Poor old Theresa May, when the Gods are against you they just don’t seem to be able to leave her alone. A coughing fit can happen to anyone at any unfortunate moment, and she must wonder who gave the security guards the day off ahead of her speech. The standing ovations were apparently too robust for the magnet to hold up the slogan, slightly more unfortunate. Whether this latest incident has any bearing on public opinion, it's probably unlikely, however, the press reports suggest it has caused a little more division on her leadership skills within her own party.
Supposing this latest unfortunate incident did hasten the possibility of a leadership change followed by an election. Events that one would expect the Conservative party to try and avoid to not increase the chances of handing power back across the divide. What would be the likely effect on capital markets should labour come to power. Bond prices would probably fall as investors would fear a collapse in sterling and a return to stagflation as the government would need to borrow to pay its obligations to fulfil its promises. The hope the high rate taxpayer would bail them out, history tends to suggest is unlikely. The possible effect on the FTSE 100 could be perversely a positive one. The potential for rising corporation tax rates would not help profits however perhaps the only way many individuals could protect their capital is to diversify its way out of the country via the FTSE 100. Overseas earning companies would benefit from the fall in sterling.
As markets are supposed to be forward-looking it's always worth studying to see if yesterday’s events have changed economic sentiment. If the speech did make investors feel more nervous about the Conservative leadership, based on the above one would expect bonds and sterling to fall. Sterling did fall but modestly, and that could just as easily be a reaction to some more mixed economic data. Bond prices were little changed. The FTSE 100 managed a modest rise. The reaction of the capital would suggest they took a slightly more charitable view of the Theresa May’s speech than the press did.

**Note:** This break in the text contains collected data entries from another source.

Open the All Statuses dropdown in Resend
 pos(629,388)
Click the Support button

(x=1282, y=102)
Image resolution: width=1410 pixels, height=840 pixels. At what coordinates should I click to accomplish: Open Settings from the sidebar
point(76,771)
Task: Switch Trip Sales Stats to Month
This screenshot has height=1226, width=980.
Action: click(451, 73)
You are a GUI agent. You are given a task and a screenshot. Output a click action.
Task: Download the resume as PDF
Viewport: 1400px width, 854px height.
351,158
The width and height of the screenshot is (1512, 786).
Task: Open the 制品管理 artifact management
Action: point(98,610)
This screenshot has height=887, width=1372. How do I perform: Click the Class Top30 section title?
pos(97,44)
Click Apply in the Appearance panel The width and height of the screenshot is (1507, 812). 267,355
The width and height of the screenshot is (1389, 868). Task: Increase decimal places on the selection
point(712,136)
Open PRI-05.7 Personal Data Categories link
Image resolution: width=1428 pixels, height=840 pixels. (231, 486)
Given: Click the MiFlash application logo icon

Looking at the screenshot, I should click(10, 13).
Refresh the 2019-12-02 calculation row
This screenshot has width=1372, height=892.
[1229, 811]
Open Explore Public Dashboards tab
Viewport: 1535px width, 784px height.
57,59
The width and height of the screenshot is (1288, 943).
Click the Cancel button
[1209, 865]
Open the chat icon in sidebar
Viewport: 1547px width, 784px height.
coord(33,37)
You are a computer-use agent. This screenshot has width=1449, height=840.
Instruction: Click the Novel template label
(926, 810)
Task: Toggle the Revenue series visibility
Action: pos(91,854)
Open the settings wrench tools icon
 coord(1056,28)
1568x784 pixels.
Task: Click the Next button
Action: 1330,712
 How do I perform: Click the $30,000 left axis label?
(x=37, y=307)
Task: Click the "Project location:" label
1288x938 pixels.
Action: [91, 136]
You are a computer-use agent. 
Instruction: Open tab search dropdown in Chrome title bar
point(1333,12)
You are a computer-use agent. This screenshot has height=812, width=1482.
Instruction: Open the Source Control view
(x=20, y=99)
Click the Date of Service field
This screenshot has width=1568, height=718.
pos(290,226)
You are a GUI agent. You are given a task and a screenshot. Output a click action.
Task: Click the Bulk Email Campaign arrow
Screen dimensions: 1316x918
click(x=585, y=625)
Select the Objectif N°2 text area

Some market commentators and financial journalists continue to speculate that after nine bull market years, the prospect of a change in the monetary policy stance from the Fed, will be the catalyst to bring it to and end. The Financial Times again trotted out a chart that has been doing the rounds for several years now, the correlation between central bank liquidity and the rise in the S&P 500. JP Morgan added their weight to this view in a piece of published research, that central banks risk another financial crisis, as they look to shrink balance sheets.
Citi seem less concerned at the actions of central banks as they still look for another 10% from equities as only a small proportion of their bear market check list provide sell signals. The cornerstone of their argument, 2017 looks like being the first year since 2010 when all major regions report higher earnings. Global EPS they forecast will rise 9% this year.